:: Required work ::
Write out, word for word, the first line of the data below and every line after it through the one containing "Viewport: 448px width, 295px height.".

========

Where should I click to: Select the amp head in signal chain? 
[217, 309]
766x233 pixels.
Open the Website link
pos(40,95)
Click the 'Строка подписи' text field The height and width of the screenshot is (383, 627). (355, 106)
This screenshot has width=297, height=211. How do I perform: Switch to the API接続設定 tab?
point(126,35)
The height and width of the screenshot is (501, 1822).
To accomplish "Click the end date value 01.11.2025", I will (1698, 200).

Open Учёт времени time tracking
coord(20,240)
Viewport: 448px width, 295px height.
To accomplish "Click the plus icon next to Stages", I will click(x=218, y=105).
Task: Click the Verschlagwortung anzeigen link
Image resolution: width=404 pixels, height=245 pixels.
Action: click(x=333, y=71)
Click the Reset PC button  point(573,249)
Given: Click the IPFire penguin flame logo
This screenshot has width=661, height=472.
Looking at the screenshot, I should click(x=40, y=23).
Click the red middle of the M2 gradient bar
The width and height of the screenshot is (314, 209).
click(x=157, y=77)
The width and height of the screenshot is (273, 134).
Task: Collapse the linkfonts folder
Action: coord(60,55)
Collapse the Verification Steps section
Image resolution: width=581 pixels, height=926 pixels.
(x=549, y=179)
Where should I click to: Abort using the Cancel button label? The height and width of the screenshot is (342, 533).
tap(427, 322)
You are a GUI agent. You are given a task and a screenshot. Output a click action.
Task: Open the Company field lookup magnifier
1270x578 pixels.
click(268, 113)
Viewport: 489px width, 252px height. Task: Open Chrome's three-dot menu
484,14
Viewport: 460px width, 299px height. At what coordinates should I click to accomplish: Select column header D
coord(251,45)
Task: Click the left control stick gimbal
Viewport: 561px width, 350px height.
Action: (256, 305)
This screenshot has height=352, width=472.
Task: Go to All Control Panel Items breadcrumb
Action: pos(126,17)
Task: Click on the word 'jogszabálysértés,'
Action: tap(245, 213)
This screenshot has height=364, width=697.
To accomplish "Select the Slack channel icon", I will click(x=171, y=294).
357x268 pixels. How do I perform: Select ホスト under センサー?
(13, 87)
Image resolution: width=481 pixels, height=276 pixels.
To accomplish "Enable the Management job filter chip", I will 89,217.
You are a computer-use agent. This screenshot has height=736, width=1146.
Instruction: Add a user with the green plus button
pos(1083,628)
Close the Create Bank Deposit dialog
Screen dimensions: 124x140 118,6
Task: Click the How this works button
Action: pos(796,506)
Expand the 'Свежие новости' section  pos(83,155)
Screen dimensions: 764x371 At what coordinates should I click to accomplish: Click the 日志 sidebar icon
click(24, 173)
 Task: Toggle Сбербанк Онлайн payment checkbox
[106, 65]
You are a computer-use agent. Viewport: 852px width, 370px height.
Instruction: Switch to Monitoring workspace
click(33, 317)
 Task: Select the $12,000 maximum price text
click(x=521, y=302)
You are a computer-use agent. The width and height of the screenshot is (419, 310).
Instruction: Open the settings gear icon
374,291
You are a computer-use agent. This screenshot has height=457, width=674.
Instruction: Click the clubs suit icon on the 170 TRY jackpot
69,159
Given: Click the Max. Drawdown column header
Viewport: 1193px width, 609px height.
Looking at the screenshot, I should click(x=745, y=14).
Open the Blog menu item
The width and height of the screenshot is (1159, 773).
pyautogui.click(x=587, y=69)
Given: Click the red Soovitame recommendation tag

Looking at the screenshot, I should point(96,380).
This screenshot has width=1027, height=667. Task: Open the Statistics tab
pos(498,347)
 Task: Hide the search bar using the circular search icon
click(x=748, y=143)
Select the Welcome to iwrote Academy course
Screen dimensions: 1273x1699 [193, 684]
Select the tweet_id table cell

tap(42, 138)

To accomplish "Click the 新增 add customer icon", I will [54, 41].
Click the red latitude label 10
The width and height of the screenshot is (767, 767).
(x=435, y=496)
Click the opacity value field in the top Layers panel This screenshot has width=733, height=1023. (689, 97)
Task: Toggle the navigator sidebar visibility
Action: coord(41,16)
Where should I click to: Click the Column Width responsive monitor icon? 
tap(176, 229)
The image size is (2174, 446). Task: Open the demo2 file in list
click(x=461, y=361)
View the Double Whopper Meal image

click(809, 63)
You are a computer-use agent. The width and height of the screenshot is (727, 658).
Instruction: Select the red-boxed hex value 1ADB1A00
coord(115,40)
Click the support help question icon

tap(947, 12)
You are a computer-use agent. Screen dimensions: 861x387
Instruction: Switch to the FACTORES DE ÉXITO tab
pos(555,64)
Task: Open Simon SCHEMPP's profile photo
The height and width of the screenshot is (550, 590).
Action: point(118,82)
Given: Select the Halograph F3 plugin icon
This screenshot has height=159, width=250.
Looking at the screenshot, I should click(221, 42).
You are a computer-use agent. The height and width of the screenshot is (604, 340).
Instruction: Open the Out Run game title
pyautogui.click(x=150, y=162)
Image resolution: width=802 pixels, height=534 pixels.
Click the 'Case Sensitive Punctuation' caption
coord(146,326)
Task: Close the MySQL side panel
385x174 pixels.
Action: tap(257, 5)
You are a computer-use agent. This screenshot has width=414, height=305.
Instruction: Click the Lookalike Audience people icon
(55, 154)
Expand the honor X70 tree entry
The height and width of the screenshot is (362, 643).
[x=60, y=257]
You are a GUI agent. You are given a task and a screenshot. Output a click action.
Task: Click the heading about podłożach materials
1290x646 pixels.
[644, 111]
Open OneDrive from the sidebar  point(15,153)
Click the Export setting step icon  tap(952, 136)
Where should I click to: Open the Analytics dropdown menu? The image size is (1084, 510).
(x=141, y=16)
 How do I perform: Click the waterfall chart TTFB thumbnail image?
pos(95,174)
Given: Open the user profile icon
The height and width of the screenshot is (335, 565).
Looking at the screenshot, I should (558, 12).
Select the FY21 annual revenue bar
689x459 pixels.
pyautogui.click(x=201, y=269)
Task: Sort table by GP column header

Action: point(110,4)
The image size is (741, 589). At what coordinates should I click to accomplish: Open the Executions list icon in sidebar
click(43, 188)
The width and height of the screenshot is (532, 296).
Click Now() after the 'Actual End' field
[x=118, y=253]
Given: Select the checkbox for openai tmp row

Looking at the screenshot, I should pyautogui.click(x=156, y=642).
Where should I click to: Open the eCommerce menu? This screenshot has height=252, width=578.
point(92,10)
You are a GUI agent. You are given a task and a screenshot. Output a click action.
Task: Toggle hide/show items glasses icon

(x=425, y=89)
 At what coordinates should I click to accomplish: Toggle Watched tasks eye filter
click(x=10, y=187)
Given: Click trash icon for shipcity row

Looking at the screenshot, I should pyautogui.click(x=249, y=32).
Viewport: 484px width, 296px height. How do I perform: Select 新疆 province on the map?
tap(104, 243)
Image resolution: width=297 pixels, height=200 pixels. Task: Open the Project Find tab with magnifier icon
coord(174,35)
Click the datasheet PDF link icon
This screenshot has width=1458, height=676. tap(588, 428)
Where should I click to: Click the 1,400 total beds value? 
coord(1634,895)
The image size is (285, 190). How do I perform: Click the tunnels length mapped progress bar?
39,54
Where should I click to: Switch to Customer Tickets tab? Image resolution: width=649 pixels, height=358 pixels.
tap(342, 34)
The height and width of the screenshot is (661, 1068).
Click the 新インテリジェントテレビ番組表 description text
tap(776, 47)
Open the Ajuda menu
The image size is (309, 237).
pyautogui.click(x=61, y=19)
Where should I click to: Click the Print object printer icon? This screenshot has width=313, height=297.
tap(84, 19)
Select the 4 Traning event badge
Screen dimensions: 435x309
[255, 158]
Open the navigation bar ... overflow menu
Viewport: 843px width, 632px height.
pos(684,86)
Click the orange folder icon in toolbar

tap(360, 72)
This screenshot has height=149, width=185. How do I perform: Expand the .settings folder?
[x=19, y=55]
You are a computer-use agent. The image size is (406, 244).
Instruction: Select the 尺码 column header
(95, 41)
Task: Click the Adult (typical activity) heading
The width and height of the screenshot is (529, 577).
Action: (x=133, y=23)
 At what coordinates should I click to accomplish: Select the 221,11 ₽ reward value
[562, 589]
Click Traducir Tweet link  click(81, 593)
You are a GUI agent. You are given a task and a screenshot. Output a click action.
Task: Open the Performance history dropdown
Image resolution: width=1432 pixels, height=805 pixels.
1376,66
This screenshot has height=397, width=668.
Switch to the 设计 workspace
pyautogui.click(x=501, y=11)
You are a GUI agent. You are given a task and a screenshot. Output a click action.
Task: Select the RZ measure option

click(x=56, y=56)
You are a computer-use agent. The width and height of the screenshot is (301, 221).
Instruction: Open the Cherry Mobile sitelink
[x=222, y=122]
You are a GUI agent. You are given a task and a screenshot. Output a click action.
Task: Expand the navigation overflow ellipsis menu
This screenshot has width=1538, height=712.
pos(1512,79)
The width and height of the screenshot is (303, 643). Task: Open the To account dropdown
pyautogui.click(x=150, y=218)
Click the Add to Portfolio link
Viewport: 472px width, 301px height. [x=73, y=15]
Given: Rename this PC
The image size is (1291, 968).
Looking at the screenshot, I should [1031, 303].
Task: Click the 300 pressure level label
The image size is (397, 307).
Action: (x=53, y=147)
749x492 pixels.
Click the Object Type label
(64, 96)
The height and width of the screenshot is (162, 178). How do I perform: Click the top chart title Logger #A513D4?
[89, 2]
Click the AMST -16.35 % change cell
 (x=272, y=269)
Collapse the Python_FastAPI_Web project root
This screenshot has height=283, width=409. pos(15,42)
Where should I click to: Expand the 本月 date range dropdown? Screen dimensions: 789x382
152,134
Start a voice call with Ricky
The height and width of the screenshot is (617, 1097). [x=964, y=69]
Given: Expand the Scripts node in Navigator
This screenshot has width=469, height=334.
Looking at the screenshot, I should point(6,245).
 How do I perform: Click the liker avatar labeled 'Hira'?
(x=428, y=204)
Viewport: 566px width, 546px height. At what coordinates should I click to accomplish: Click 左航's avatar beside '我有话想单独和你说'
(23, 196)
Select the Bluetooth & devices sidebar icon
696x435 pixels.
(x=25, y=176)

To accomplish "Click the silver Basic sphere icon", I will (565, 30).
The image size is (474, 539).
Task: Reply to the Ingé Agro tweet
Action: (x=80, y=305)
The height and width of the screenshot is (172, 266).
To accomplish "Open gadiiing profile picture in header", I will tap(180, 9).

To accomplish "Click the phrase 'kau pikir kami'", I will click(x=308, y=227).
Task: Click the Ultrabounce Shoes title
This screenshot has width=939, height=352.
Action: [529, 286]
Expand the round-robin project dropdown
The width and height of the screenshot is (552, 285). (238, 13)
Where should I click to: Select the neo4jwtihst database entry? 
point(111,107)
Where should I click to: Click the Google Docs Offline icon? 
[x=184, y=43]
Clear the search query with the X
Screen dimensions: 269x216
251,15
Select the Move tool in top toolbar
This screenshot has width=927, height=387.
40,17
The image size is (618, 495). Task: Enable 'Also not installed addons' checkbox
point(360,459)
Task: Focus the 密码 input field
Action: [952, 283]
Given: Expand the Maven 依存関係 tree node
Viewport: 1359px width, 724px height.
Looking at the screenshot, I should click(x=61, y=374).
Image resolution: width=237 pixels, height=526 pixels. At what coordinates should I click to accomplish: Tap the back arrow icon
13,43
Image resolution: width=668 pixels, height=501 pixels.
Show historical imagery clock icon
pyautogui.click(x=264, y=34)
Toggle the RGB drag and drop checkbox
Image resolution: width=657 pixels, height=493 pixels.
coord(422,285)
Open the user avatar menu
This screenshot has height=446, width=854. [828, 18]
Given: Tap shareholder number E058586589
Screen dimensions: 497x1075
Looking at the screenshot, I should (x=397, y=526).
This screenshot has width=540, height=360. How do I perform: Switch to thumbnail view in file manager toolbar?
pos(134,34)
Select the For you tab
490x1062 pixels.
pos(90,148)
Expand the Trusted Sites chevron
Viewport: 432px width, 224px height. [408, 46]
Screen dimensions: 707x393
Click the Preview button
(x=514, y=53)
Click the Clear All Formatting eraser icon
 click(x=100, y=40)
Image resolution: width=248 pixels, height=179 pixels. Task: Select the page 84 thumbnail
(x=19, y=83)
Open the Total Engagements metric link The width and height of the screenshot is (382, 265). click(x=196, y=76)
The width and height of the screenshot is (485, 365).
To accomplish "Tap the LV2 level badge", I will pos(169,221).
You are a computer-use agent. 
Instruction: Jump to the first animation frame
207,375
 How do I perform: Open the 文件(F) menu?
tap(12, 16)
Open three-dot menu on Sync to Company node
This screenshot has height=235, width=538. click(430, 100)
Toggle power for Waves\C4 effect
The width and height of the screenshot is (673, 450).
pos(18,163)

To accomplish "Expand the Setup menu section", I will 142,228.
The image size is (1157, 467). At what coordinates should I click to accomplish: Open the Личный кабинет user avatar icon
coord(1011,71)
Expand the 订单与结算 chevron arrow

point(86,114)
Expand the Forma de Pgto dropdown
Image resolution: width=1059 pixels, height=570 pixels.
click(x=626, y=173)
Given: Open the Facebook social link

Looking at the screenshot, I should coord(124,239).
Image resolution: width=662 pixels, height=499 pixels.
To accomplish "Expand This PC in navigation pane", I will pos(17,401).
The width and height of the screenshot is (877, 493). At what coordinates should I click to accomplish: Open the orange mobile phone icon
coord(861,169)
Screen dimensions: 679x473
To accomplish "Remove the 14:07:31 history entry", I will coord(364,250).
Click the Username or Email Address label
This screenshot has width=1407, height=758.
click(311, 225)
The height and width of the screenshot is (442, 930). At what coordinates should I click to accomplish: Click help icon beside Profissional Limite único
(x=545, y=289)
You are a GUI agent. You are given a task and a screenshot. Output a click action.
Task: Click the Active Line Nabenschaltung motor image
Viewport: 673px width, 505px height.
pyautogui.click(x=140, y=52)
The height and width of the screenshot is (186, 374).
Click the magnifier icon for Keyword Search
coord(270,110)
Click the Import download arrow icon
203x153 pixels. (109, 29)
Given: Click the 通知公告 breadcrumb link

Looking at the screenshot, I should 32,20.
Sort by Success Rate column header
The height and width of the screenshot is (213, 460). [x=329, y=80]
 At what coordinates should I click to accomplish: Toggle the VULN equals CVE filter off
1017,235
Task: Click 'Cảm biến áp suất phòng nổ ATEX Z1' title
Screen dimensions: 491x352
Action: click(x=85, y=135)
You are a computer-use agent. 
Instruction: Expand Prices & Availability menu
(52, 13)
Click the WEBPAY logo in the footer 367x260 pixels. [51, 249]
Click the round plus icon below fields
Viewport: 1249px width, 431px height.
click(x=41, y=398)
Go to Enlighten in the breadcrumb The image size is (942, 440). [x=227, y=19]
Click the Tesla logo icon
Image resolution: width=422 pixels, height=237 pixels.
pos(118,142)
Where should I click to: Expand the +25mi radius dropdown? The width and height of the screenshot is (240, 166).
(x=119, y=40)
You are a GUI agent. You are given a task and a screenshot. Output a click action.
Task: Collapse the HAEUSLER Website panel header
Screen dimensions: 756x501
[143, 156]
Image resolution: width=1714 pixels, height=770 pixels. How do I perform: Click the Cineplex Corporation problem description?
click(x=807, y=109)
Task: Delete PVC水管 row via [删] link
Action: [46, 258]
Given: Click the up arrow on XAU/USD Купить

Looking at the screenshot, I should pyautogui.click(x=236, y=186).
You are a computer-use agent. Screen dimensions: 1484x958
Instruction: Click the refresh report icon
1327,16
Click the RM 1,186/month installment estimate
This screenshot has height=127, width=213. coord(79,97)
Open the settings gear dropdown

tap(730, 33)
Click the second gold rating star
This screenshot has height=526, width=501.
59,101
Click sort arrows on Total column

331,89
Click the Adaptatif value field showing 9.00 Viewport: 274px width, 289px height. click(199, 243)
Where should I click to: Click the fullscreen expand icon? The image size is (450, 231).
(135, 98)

========

:: Problem solution ::
Where should I click to: Select the amp head in signal chain? 
[217, 309]
766x233 pixels.
Open the Website link
pos(40,95)
Click the 'Строка подписи' text field The height and width of the screenshot is (383, 627). (355, 106)
This screenshot has width=297, height=211. How do I perform: Switch to the API接続設定 tab?
point(126,35)
The height and width of the screenshot is (501, 1822).
To accomplish "Click the end date value 01.11.2025", I will (1698, 200).

Open Учёт времени time tracking
coord(20,240)
Viewport: 448px width, 295px height.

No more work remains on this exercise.